The applicability and scope of the principle of comity is a decision within the court's discretion. State ex rel. Speer v. Haynes, 392 So.2d 1183, 1185 (Ala.Civ.App. 1979); rev'd on other grounds, 392 So.2d 1187 (Ala. 1980); Sheridan v. Sheridan, 65 Wis.2d 504, 510, 223 N.W.2d 557, 560 (1975). We believe that by according a prior disability determination of another state presumptive validity, subject to rebuttal, all competing interests are accommodated: 1) the employer and carrier, strangers to the prior proceeding, are given the opportunity to challenge the findings made therein, and 2) the broad remedial purpose of our compensation law is effectuated.
The result we reach is compelled by necessity. Because we live in a society with a highly mobile workforce, to require that an injured employee prove again the fact and degree of a prior disability, remote in place and time, would place an impractical burden upon him. Therefore, by reasons of comity, we recognize that the claimant suffered an industrial injury in New Jersey. However, because the injury would have been unscheduled had the accident occurred in Arizona, the employee must still show that the injury resulted in a loss of earning capacity disability. Ronquillo, supra.
PROOF OF LOST EARNING CAPACITY
The employer and carrier contend that the claimant did not meet his burden of proving lost earning capacity at the time of the second injury. We do not agree.
Admittedly, the burden is on the injured employee to show a loss in earning capacity. Felker v. Industrial Commission, 134 Ariz. 19, 653 P.2d 369 (App. 1982). To this end, the claimant introduced testimony from Ron Baker, a certified rehabilitation counselor and labor market consultant:
Q. Lastly, Mr. Baker, if you assume for the purpose of my question that Mr. Mingin suffered an injury in 1973, to his back in relation to his employment at Jayne's Motor Freight, and, if you assume that that job required him to be a dockman, * * * has he sustained a loss of earning capacity?
The employer and carrier place great emphasis on the fact that the only medical expert to testify before the ALJ, Dr. John Utz, stated that the claimant had not sustained a loss in earning capacity. Expert medical testimony is, however, generally incompetent on the issue of earning capacity. Hoffman v. Brophy, 61 Ariz. 307, 315, 149 P.2d 160, 163 (1944). On the other hand, we have sanctioned testimony on diminished earning capacity by an expert having qualifications similar to Baker's:
The hearing officer must determine the qualifications of all expert witnesses, * * * and Dr. Fisher was determined to be a vocational rehabilitation expert.
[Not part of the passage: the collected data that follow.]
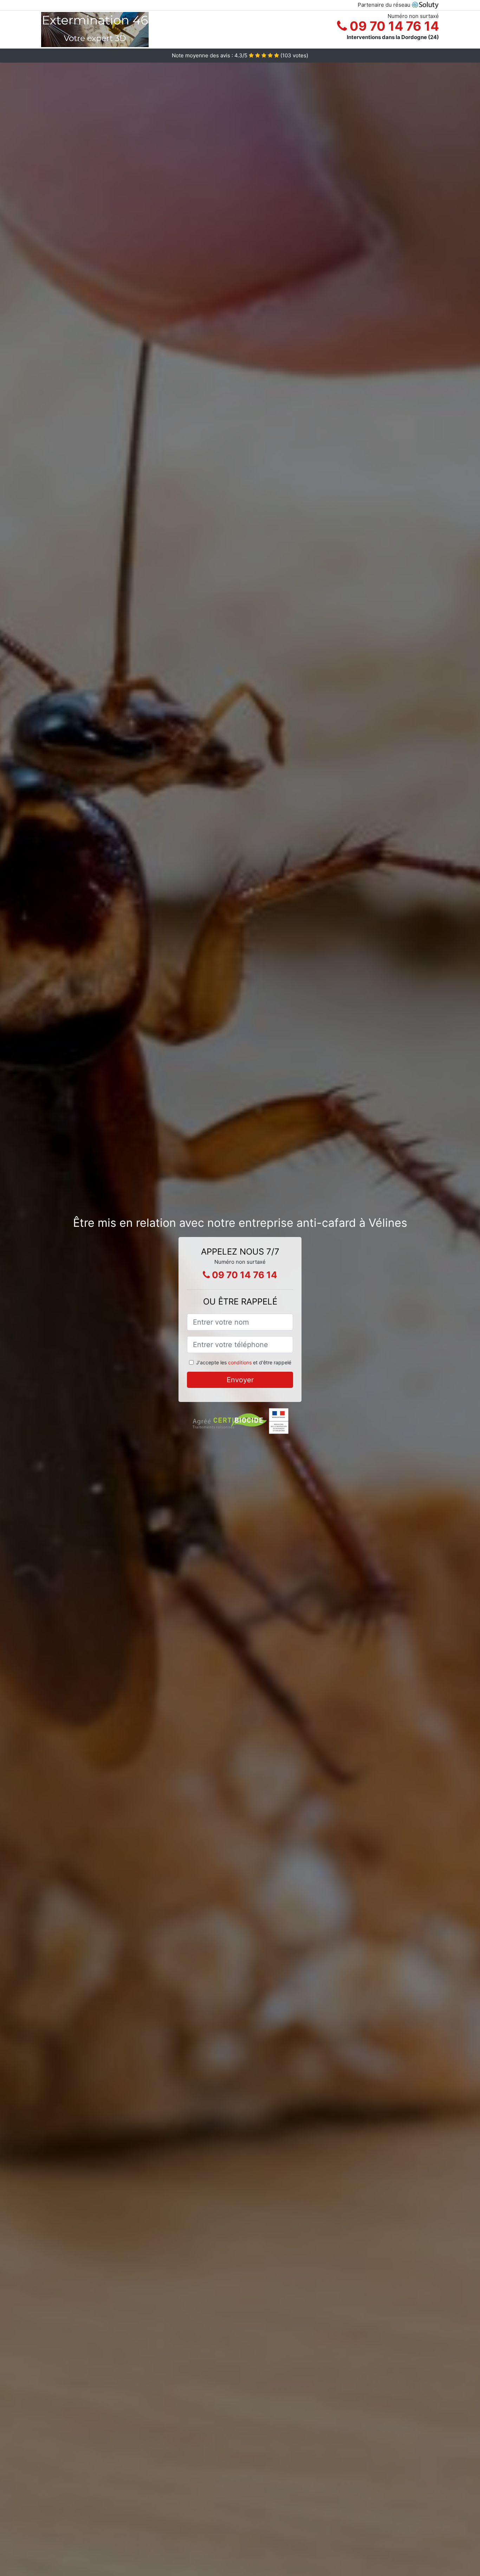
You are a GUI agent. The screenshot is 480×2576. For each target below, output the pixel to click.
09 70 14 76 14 (393, 26)
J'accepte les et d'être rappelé (243, 1362)
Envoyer (240, 1380)
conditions (240, 1362)
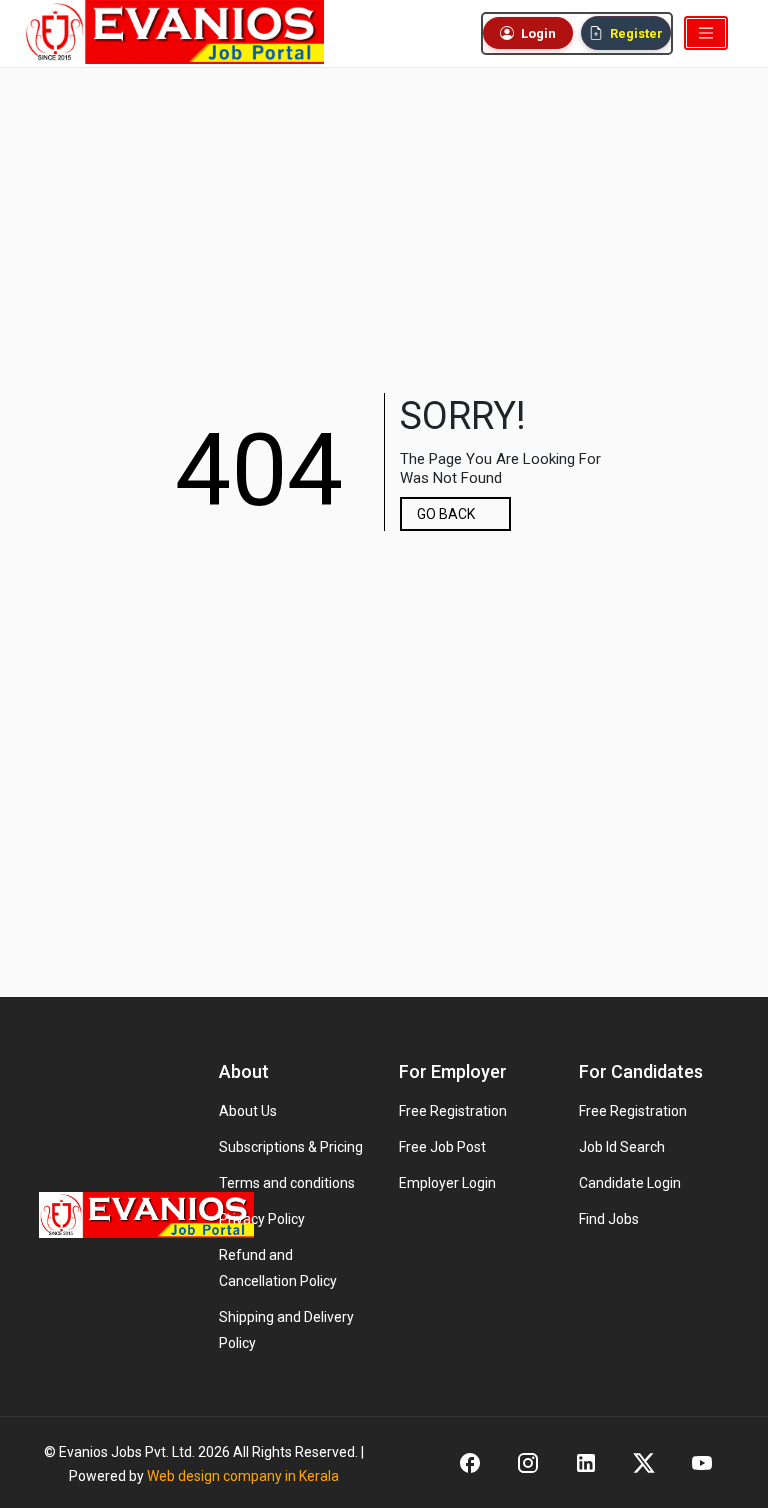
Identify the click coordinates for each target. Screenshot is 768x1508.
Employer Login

His testimony related to his field of expertise. Having qualified as an expert, Dr. Fisher then was able to express opinions about the ultimate facts in dispute.
Phelps Dodge Corp. v. Industrial Commission, 114 Ariz. 252, 256, 560 P.2d 436, 440 (App. 1977) (citations omitted). We hold that there was sufficient evidence from which the ALJ could reasonably have found that the prior industrial injury resulted in a loss of earning capacity and that the knee injury should be converted to an unscheduled disability.
The opinion of the Court of Appeals is vacated. Award set aside.
HOLOHAN, C.J., GORDON, V.C.J., and HAYS, J., concur.
NOTE: Justice STANLEY G. FELDMAN did not participate in the determination of this matter.